- Task statement:
Restate the entries below without a single change.

- Data supplied:
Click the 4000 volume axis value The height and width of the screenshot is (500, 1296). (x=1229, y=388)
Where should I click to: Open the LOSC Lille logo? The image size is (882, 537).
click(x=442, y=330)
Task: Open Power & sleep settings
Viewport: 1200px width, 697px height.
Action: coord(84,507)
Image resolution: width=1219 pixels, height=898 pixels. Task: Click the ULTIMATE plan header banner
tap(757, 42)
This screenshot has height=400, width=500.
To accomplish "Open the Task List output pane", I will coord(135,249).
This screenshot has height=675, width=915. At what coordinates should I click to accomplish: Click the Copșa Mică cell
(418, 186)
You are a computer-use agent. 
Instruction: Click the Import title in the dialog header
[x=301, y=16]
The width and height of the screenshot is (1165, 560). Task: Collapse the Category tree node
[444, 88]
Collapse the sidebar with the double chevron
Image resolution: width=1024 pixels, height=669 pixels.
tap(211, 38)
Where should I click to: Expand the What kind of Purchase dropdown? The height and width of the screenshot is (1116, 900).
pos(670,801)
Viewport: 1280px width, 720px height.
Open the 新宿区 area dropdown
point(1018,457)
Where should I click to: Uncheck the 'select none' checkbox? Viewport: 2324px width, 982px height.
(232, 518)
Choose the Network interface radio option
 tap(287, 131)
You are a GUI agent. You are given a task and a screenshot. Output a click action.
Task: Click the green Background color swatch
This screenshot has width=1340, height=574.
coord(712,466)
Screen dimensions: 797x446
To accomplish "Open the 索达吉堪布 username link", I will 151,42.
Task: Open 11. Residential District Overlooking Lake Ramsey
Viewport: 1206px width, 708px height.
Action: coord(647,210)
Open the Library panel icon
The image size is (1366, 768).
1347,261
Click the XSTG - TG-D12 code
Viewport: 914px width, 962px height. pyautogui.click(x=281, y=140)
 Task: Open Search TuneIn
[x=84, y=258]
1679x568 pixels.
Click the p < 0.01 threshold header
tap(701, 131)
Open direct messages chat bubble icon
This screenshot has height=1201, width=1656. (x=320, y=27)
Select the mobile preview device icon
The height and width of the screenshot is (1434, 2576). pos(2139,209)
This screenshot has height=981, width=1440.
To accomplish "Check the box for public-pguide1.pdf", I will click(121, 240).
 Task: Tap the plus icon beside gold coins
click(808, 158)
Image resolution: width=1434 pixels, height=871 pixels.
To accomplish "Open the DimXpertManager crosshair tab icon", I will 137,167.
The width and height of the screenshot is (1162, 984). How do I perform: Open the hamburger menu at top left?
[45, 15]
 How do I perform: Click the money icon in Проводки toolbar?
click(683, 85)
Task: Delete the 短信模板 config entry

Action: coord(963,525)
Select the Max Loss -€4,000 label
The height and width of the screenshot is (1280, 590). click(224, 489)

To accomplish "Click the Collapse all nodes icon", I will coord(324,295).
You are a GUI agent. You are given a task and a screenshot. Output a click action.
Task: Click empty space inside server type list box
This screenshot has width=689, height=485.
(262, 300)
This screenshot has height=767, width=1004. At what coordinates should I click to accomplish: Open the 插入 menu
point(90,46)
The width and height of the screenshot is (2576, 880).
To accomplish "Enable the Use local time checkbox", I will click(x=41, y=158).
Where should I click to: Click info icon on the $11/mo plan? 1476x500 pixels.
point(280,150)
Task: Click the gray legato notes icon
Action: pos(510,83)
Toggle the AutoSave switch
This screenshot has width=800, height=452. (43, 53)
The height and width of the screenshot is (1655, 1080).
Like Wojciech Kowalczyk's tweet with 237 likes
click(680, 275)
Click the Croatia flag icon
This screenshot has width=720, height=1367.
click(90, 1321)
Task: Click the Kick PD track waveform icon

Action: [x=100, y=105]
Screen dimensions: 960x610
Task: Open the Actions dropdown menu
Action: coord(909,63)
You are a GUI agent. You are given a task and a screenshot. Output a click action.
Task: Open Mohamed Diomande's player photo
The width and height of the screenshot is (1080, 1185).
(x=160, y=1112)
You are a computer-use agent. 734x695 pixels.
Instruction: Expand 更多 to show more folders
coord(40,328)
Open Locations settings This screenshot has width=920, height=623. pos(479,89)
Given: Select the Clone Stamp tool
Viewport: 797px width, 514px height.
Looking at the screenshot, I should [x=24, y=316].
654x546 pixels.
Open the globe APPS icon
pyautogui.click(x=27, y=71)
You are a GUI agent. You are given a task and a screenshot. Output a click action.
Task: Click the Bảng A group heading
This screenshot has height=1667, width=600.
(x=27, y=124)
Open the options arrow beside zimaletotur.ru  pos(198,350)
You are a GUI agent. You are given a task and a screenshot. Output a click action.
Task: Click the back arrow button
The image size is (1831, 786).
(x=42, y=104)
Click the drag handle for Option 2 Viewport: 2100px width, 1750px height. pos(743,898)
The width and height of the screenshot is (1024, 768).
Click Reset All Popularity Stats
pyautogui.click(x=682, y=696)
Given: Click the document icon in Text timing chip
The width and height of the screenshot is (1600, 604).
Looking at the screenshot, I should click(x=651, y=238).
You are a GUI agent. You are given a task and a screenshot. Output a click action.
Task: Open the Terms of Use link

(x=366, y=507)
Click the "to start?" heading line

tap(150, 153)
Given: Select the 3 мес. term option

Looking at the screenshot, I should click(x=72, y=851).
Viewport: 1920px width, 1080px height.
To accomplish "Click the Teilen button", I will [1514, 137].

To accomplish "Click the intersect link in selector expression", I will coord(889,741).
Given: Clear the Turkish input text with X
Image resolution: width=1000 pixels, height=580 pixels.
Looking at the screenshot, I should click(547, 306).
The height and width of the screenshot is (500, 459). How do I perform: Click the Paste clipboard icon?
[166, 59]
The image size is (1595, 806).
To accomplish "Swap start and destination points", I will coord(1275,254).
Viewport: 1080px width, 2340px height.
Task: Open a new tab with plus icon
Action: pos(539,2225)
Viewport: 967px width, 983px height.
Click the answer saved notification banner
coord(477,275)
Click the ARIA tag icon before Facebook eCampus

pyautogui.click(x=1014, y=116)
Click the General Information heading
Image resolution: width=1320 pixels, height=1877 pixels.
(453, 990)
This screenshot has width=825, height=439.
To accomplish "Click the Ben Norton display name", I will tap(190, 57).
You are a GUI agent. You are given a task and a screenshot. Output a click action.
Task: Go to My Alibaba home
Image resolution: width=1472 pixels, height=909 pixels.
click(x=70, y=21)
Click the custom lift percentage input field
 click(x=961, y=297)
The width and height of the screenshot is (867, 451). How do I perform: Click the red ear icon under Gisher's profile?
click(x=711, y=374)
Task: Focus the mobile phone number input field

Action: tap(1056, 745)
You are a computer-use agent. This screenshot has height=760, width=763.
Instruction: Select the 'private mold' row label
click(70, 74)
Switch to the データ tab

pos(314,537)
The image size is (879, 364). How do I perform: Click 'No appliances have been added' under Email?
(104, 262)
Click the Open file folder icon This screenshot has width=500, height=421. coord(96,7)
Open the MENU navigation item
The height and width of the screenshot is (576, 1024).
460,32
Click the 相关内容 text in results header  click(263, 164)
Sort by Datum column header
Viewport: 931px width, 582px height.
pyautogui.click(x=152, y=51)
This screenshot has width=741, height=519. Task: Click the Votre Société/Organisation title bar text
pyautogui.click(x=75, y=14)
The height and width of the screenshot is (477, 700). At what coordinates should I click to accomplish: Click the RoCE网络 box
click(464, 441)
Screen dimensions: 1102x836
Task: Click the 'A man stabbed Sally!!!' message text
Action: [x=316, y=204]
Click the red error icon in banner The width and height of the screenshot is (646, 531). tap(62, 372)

- Solution to this problem:
Click the 4000 volume axis value The height and width of the screenshot is (500, 1296). (x=1229, y=388)
Where should I click to: Open the LOSC Lille logo? The image size is (882, 537).
click(x=442, y=330)
Task: Open Power & sleep settings
Viewport: 1200px width, 697px height.
Action: coord(84,507)
Image resolution: width=1219 pixels, height=898 pixels. Task: Click the ULTIMATE plan header banner
tap(757, 42)
This screenshot has height=400, width=500.
To accomplish "Open the Task List output pane", I will coord(135,249).
This screenshot has height=675, width=915. At what coordinates should I click to accomplish: Click the Copșa Mică cell
(418, 186)
You are a computer-use agent. 
Instruction: Click the Import title in the dialog header
[x=301, y=16]
The width and height of the screenshot is (1165, 560). Task: Collapse the Category tree node
[444, 88]
Collapse the sidebar with the double chevron
Image resolution: width=1024 pixels, height=669 pixels.
tap(211, 38)
Where should I click to: Expand the What kind of Purchase dropdown? The height and width of the screenshot is (1116, 900).
pos(670,801)
Viewport: 1280px width, 720px height.
Open the 新宿区 area dropdown
point(1018,457)
Where should I click to: Uncheck the 'select none' checkbox? Viewport: 2324px width, 982px height.
(232, 518)
Choose the Network interface radio option
 tap(287, 131)
You are a GUI agent. You are given a task and a screenshot. Output a click action.
Task: Click the green Background color swatch
This screenshot has width=1340, height=574.
coord(712,466)
Screen dimensions: 797x446
To accomplish "Open the 索达吉堪布 username link", I will 151,42.
Task: Open 11. Residential District Overlooking Lake Ramsey
Viewport: 1206px width, 708px height.
Action: coord(647,210)
Open the Library panel icon
The image size is (1366, 768).
1347,261
Click the XSTG - TG-D12 code
Viewport: 914px width, 962px height. pyautogui.click(x=281, y=140)
 Task: Open Search TuneIn
[x=84, y=258]
1679x568 pixels.
Click the p < 0.01 threshold header
tap(701, 131)
Open direct messages chat bubble icon
This screenshot has height=1201, width=1656. (x=320, y=27)
Select the mobile preview device icon
The height and width of the screenshot is (1434, 2576). pos(2139,209)
This screenshot has height=981, width=1440.
To accomplish "Check the box for public-pguide1.pdf", I will click(121, 240).
 Task: Tap the plus icon beside gold coins
click(808, 158)
Image resolution: width=1434 pixels, height=871 pixels.
To accomplish "Open the DimXpertManager crosshair tab icon", I will 137,167.
The width and height of the screenshot is (1162, 984). How do I perform: Open the hamburger menu at top left?
[45, 15]
 How do I perform: Click the money icon in Проводки toolbar?
click(683, 85)
Task: Delete the 短信模板 config entry

Action: coord(963,525)
Select the Max Loss -€4,000 label
The height and width of the screenshot is (1280, 590). click(224, 489)

To accomplish "Click the Collapse all nodes icon", I will coord(324,295).
You are a GUI agent. You are given a task and a screenshot. Output a click action.
Task: Click empty space inside server type list box
This screenshot has width=689, height=485.
(262, 300)
This screenshot has height=767, width=1004. At what coordinates should I click to accomplish: Open the 插入 menu
point(90,46)
The width and height of the screenshot is (2576, 880).
To accomplish "Enable the Use local time checkbox", I will click(x=41, y=158).
Where should I click to: Click info icon on the $11/mo plan? 1476x500 pixels.
point(280,150)
Task: Click the gray legato notes icon
Action: pos(510,83)
Toggle the AutoSave switch
This screenshot has width=800, height=452. (43, 53)
The height and width of the screenshot is (1655, 1080).
Like Wojciech Kowalczyk's tweet with 237 likes
click(680, 275)
Click the Croatia flag icon
This screenshot has width=720, height=1367.
click(90, 1321)
Task: Click the Kick PD track waveform icon

Action: [x=100, y=105]
Screen dimensions: 960x610
Task: Open the Actions dropdown menu
Action: coord(909,63)
You are a GUI agent. You are given a task and a screenshot. Output a click action.
Task: Open Mohamed Diomande's player photo
The width and height of the screenshot is (1080, 1185).
(x=160, y=1112)
You are a computer-use agent. 734x695 pixels.
Instruction: Expand 更多 to show more folders
coord(40,328)
Open Locations settings This screenshot has width=920, height=623. pos(479,89)
Given: Select the Clone Stamp tool
Viewport: 797px width, 514px height.
Looking at the screenshot, I should [x=24, y=316].
654x546 pixels.
Open the globe APPS icon
pyautogui.click(x=27, y=71)
You are a GUI agent. You are given a task and a screenshot. Output a click action.
Task: Click the Bảng A group heading
This screenshot has height=1667, width=600.
(x=27, y=124)
Open the options arrow beside zimaletotur.ru  pos(198,350)
You are a GUI agent. You are given a task and a screenshot. Output a click action.
Task: Click the back arrow button
The image size is (1831, 786).
(x=42, y=104)
Click the drag handle for Option 2 Viewport: 2100px width, 1750px height. pos(743,898)
The width and height of the screenshot is (1024, 768).
Click Reset All Popularity Stats
pyautogui.click(x=682, y=696)
Given: Click the document icon in Text timing chip
The width and height of the screenshot is (1600, 604).
Looking at the screenshot, I should click(x=651, y=238).
You are a GUI agent. You are given a task and a screenshot. Output a click action.
Task: Open the Terms of Use link

(x=366, y=507)
Click the "to start?" heading line

tap(150, 153)
Given: Select the 3 мес. term option

Looking at the screenshot, I should click(x=72, y=851).
Viewport: 1920px width, 1080px height.
To accomplish "Click the Teilen button", I will [1514, 137].

To accomplish "Click the intersect link in selector expression", I will coord(889,741).
Given: Clear the Turkish input text with X
Image resolution: width=1000 pixels, height=580 pixels.
Looking at the screenshot, I should click(547, 306).
The height and width of the screenshot is (500, 459). How do I perform: Click the Paste clipboard icon?
[166, 59]
The image size is (1595, 806).
To accomplish "Swap start and destination points", I will coord(1275,254).
Viewport: 1080px width, 2340px height.
Task: Open a new tab with plus icon
Action: pos(539,2225)
Viewport: 967px width, 983px height.
Click the answer saved notification banner
coord(477,275)
Click the ARIA tag icon before Facebook eCampus

pyautogui.click(x=1014, y=116)
Click the General Information heading
Image resolution: width=1320 pixels, height=1877 pixels.
(453, 990)
This screenshot has width=825, height=439.
To accomplish "Click the Ben Norton display name", I will tap(190, 57).
You are a GUI agent. You are given a task and a screenshot. Output a click action.
Task: Go to My Alibaba home
Image resolution: width=1472 pixels, height=909 pixels.
click(x=70, y=21)
Click the custom lift percentage input field
 click(x=961, y=297)
The width and height of the screenshot is (867, 451). How do I perform: Click the red ear icon under Gisher's profile?
click(x=711, y=374)
Task: Focus the mobile phone number input field

Action: tap(1056, 745)
You are a computer-use agent. This screenshot has height=760, width=763.
Instruction: Select the 'private mold' row label
click(70, 74)
Switch to the データ tab

pos(314,537)
The image size is (879, 364). How do I perform: Click 'No appliances have been added' under Email?
(104, 262)
Click the Open file folder icon This screenshot has width=500, height=421. coord(96,7)
Open the MENU navigation item
The height and width of the screenshot is (576, 1024).
460,32
Click the 相关内容 text in results header  click(263, 164)
Sort by Datum column header
Viewport: 931px width, 582px height.
pyautogui.click(x=152, y=51)
This screenshot has width=741, height=519. Task: Click the Votre Société/Organisation title bar text
pyautogui.click(x=75, y=14)
The height and width of the screenshot is (477, 700). At what coordinates should I click to accomplish: Click the RoCE网络 box
click(464, 441)
Screen dimensions: 1102x836
Task: Click the 'A man stabbed Sally!!!' message text
Action: [x=316, y=204]
Click the red error icon in banner The width and height of the screenshot is (646, 531). tap(62, 372)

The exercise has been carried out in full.